McDonald-Bishop, who made it clear that her statements were solely her opinions and not those of the judiciary nor the Court of Appeal, noted that while the early philosophy of sentencing was mainly retributive — encapsulated in the principle an eye for an eye — over time, this has shifted towards deterrence as societies focused on preventing future crimes rather than purely punishing offenders.
“Sentencing philosophy, policy and practice have come a long way from the days of unstrained judicial discretion to a more principled, transparent, and balanced system guided by established policies, principles, and structured sentencing framework,” she said.
The Appeal Court president also emphasised that “some challenges inherent in judicial decision making can never be fully eradicated”.
“The necessity to make difficult choices will continue and there will be occasions when judges do not reach the perfect solution in every case. The public may not always or perhaps ever agree with our decisions, and much of this disconnect between the judiciary and the public will remain unresolved. Nonetheless, judges must diligently honour their judicial oath, applying the law impartially and without fear of contradiction or repercussions,” she stated.
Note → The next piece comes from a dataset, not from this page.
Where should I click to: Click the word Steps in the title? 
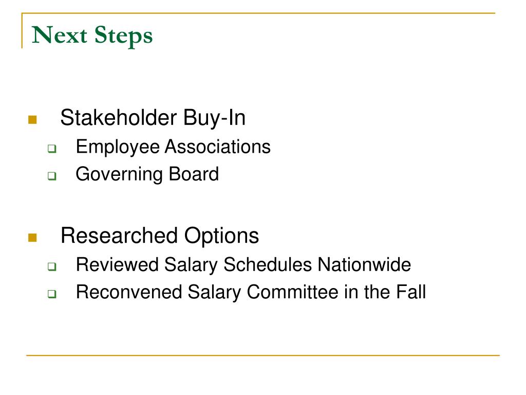123,37
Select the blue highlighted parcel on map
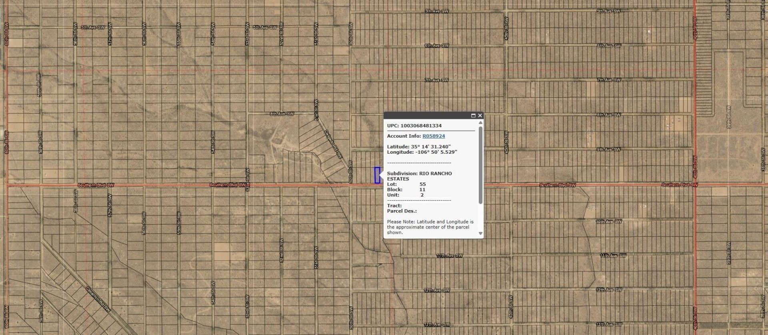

“Judges must also be unafraid to extend the reach of the law as far as the law allows so that the serious consequences of criminal behaviour are strongly felt by those who commit criminal acts. The burden borne by judges in the dispensation of criminal justice is immense. The metaphorical crown is heavy, and the challenges confronting the judiciary are substantial. Nevertheless, there is a steadfast commitment to mitigating these dilemmas to the best of our abilities in pursuit of justice and the public good,” McDonald-Bishop argued.